29/10/2013 -10H00 Quimper (Breizh-info.com) – Il ne faut pas préjuger des suites d’une révolte fiscale. En 1675, la révolte des Bonnets rouges naît d’une exaspération fiscale. Ruiné par la guerre de Hollande, l’État français multiplie les taxes sur le tabac, les objets d’étain, les actes notariés, etc. – jusqu’au jour où « ça finit par péter ». En septembre, la révolte bretonne est écrasée par une sévère répression. Sébastien Le Balp est tué. De Nantes à Brest et de Rennes à Pont-L’Abbé, de nombreux meneurs sont pendus. Des centaines peut-être, même si les historiens ne s’accordent pas sur l’ampleur de la répression. Les États de Bretagne sont muselés. Condamnée à payer les frais de son occupation militaire, la Bretagne est ruinée. L’échec de la révolte condamne les libertés bretonnes bien plus sûrement que le traité de 1532.
Près d’un siècle plus tard, la révolte américaine naît elle aussi d’une révolte fiscale. Depuis 1767, la Grande-Bretagne soumet à l’impôt ses colonies d’outre-Atlantique. En difficulté financière, le gouvernement britannique multiplie les prélèvements ; en particulier, il taxe le thé, produit de base sur ce territoire de culture British. Là aussi, « ça finit par péter ». En décembre 1773, à Boston, un commando anti-fiscal jette à la mer une cargaison de thé de la British East India Company. Cet événement, resté dans l’histoire sous le nom de « Boston Tea Party » est le point de départ symbolique de la révolution américaine. En 1775, cent ans après les Bonnets rouges, les colons prennent les armes contre la Grande-Bretagne. En 1783, les États-Unis d’Amérique obtiennent leur indépendance.
Le cygne noir porte un bonnet rouge
Une révolte fiscale a donné le coup de grâce à l’indépendance bretonne, une autre a donné le coup d’envoi à l’indépendance américaine. Bien malins les pronostiqueurs qui auraient pu dire à l’avance que l’ancien État souverain s’en tirerait moins bien que les jeunes colonies. On est dans le registre du cygne noir en politique.
Le Tea Party américain a fait les gros titres de la presse récemment. Ce parti, ou plutôt cette fraction du Parti Républicain, doit son nom à la Boston Tea Party, jouant sur l’ambiguïté du mot anglais « party », qui signifie à la fois « fête » et « parti » (et « TEA » signifie pour lui « Taxed Enough Already » : ras-le-bol des impôts !*). Il s’oppose à l’augmentation des interventions étatiques, et donc de la fiscalité. Ses moyens sont plus légalistes que ceux de 1773 : en repoussant au parlement le 18ème relèvement du plafond de l’endettement public, il a failli déclencher une crise majeure voici une quinzaine de jours.
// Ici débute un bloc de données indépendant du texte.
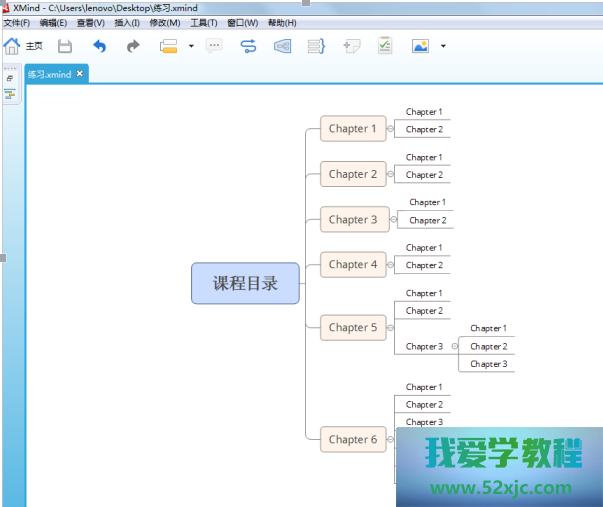603x507 pixels.
Task: Open the 插入(I) menu
Action: coord(127,23)
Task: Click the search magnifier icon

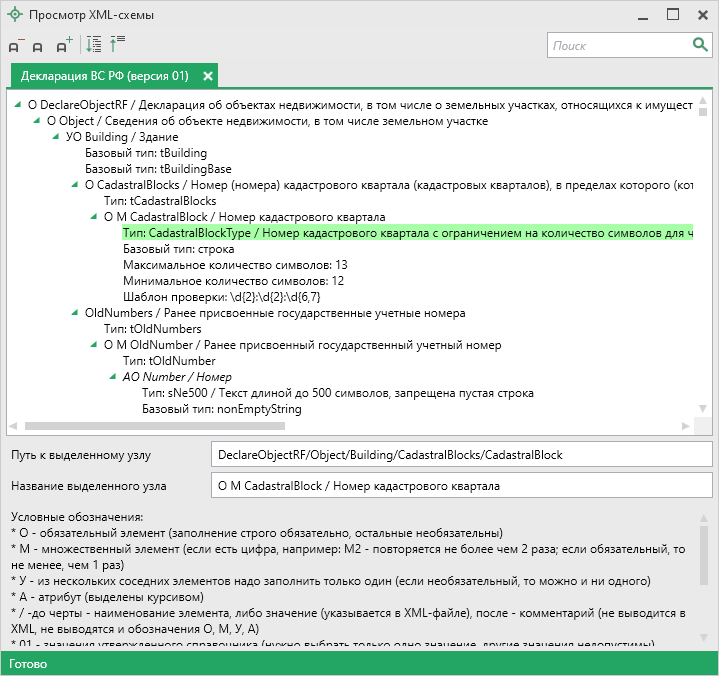Action: click(x=700, y=45)
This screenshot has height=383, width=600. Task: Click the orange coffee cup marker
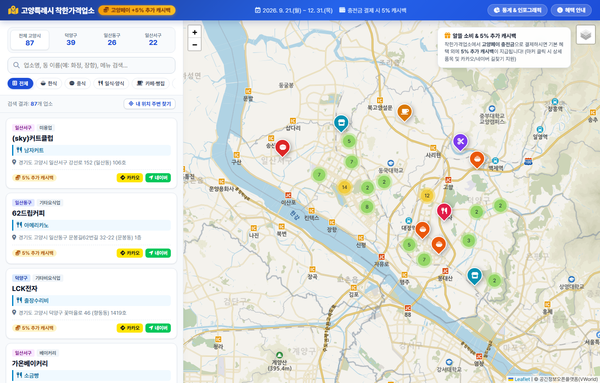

Cet « exploit » a valu au Tea Party une réprobation unanime des milieux « modérés », y compris en France, où la quasi-totalité de la presse a condamné ses « excès ». Mais qu’aurait-elle dit des Bonnets rouges, cette presse, si elle avait existé en 1675 ? Et surtout, what’s next? Les États-Unis ont une nouvelle fois échappé au dépôt de bilan. Ils s’en sont sortis de justesse – en s’endettant encore un peu plus, et jusqu’au prochain blocage budgétaire. Les conséquences politiques sont imprévisibles. Le message des Bonnets rouges de 2013, basique, est au fond le même que celui des Bonnets rouges de 1675 et des Bostoniens de 1773 : « ça suffit comme ça ! » La suite n’est absolument pas écrite.
Charles Rupiquet
* P.S. « Cidre », de son côté, pourrait signifier « contre les impôts, démontage des radars écotaxe ».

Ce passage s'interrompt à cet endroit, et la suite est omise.